Typically, rising risk-free rates are somewhat of a negative factor for equities as investors often weigh the risk-return trade-offs more acutely and move money to take advantage of higher risk-free returns. However, in the case of rising rates, financials and banks stocks, in particular, have one advantage over other sectors—net interest income typically rises when they can increase borrowing rates for investors while still keeping standard deposit and savings rates low.
- JPM has handily outperformed GS since the Fed started raising interest rates in Dec. 2015.
- JPM saw an increase in revenue and net income during the first quarter of 2019, while GS saw a decline.
- GS has invested in expanding its consumer lending business, Marcus, and purchase money management app Clarity.
- JPM, however, continues to hold an edge over GS as the latter works through the recently revealed fraud with the
|Key JPM Data|
|Market Cap||$354.1 billion|
|Return on Equity||13.5%|
|3-Year Total Return||37.8%|
In JPMorgan’s first-quarter 2019 results, the company had a net income of $9.2 billion on revenue of $29.9 billion with net interest income of $14.6 billion. This compared with net income of $8.7 billion in the first quarter of 2018 on revenue of $28.5 billion. (For more details, see the company’s first quarter earnings presentation.)
|Key GS Data|
|Market Cap||$70.8 billion|
|Return on Equity||12%|
|3-Year Total Return||29.5%|
Goldman Sachs has been making inroads into the personal finance market, launching its new Marcus platform for customers of all income levels and making a large acquisition that gives it the ability to also provide banking services for a broader range of consumers.
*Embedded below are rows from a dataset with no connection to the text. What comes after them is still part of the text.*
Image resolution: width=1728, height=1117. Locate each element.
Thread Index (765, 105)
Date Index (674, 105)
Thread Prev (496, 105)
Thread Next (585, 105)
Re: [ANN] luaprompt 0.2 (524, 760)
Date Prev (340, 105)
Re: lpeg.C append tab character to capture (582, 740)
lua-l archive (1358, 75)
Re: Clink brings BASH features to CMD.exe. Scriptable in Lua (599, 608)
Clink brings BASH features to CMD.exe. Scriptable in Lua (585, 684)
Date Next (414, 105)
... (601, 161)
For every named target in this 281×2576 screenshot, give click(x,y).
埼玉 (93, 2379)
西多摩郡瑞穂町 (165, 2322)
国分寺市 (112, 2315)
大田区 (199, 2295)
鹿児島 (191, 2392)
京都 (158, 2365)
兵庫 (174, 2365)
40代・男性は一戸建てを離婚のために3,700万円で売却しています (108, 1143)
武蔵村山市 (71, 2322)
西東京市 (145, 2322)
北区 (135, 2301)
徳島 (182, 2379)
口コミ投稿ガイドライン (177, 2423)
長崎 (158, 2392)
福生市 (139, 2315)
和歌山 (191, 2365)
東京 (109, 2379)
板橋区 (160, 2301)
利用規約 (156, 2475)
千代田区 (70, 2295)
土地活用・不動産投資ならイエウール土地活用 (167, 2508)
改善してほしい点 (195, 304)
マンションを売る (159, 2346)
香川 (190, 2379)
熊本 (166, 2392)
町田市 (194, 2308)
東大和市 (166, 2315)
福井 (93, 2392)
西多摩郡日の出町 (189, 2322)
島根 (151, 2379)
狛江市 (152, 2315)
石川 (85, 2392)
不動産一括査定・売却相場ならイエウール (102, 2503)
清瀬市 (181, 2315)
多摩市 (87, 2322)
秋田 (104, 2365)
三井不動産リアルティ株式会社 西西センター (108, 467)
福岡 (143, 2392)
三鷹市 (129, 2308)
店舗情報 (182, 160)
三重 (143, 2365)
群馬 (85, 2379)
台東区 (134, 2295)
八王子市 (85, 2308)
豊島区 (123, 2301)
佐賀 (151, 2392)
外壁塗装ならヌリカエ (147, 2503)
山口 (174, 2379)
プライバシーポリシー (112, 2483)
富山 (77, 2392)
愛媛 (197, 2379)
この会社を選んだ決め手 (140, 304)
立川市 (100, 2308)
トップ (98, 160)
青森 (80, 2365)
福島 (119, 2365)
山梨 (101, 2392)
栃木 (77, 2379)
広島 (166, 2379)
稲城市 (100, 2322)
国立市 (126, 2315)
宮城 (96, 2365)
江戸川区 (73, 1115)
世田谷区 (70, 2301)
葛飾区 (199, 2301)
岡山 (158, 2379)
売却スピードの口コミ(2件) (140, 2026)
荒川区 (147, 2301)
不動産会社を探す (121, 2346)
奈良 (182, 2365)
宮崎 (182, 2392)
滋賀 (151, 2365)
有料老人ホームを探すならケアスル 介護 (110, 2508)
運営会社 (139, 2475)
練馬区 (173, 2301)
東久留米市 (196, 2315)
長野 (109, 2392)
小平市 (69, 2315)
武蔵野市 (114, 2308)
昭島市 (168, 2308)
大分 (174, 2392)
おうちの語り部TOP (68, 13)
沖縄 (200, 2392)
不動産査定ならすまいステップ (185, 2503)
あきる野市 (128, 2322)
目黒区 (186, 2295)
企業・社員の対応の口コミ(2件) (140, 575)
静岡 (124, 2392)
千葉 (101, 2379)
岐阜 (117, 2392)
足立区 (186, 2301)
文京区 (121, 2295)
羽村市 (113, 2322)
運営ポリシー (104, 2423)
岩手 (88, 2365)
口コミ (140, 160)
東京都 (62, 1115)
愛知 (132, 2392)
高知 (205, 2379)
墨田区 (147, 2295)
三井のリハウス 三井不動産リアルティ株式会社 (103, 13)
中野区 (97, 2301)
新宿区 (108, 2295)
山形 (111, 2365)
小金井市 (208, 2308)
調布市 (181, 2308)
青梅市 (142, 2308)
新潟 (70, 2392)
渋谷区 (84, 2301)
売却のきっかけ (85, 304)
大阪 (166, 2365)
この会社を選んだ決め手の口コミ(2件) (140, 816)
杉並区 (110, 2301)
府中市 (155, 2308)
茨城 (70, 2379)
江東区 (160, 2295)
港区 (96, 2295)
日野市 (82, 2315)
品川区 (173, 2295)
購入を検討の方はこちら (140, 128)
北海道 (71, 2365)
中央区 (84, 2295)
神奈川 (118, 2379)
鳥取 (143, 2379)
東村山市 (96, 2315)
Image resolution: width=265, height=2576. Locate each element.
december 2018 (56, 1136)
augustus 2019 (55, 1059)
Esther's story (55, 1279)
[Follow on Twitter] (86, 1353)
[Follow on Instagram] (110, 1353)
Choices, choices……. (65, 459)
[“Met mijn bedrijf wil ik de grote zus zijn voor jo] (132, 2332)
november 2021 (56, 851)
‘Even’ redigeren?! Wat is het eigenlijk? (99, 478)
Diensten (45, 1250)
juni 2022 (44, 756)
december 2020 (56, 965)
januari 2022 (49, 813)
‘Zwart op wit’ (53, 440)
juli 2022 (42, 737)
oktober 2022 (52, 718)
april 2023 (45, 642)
These factors along with some cutting-edge technology infrastructure updates and a new CEO helped its stock price.
Management believes these factors and other growth projections will help to keep its outlook positive for the future, but as for the last six months or so, it appears the company and investors will have to face a number of challenges, including allegations around the fraud of two bankers who charged exorbitant fees and looted funds from a multimillion-dollar deal with the Abu Dhabi Fund also known as deal 1MDB.
In the first quarter of 2019, Goldman Sachs reported revenue of $8.1 billion, versus $10.1 billion in the first quarter of 2018, and net income of $2.3 billion, versus $2.8 billion in 1Q 2018. It reported net interest income of $1.2 billion in the first quarter of 2019, versus $0.9 billion in the first quarter of 2018. (For more details, see Goldman Sachs’ first quarter earnings report.)
JPMorgan has maintained and improved its edge over Goldman Sachs. As rates rose from Dec. 2015 to May 2019, JPMorgan Chase and Goldman Sachs shares have returned 61% and negative 1%, respectively. The 1MDB scandal has substantially widened the lead for JPMorgan Chase compared to Goldman Sachs.
Year-to-date, Goldman Sachs’ total return has rebounded nicely, coming in at 15% versus 11.3% for JPMorgan Chase. Troubled by past scandals, the 1MDB lawsuit could potentially tarnish both the near term and longer-term outlook for Goldman Sachs as other banks such as JPMorgan Chase hope for continued strong momentum in a rising rate environment.
Some may argue that the GS sell-off could create a buying opportunity with the stock hovering at its 52-week support level. However, investors should proceed with caution as the expenses of the fraud deal unfold and other banks move forward with less risky circumstances.
JPMorgan has emerged from the financial crisis, leading the banking sector with one of the most rapid and effective Dodd-Frank regulatory implementations in the industry. This along with the rising rate environment has helped JPMorgan Chase to post superior returns to its competitor Goldman Sachs and the banking industry at large.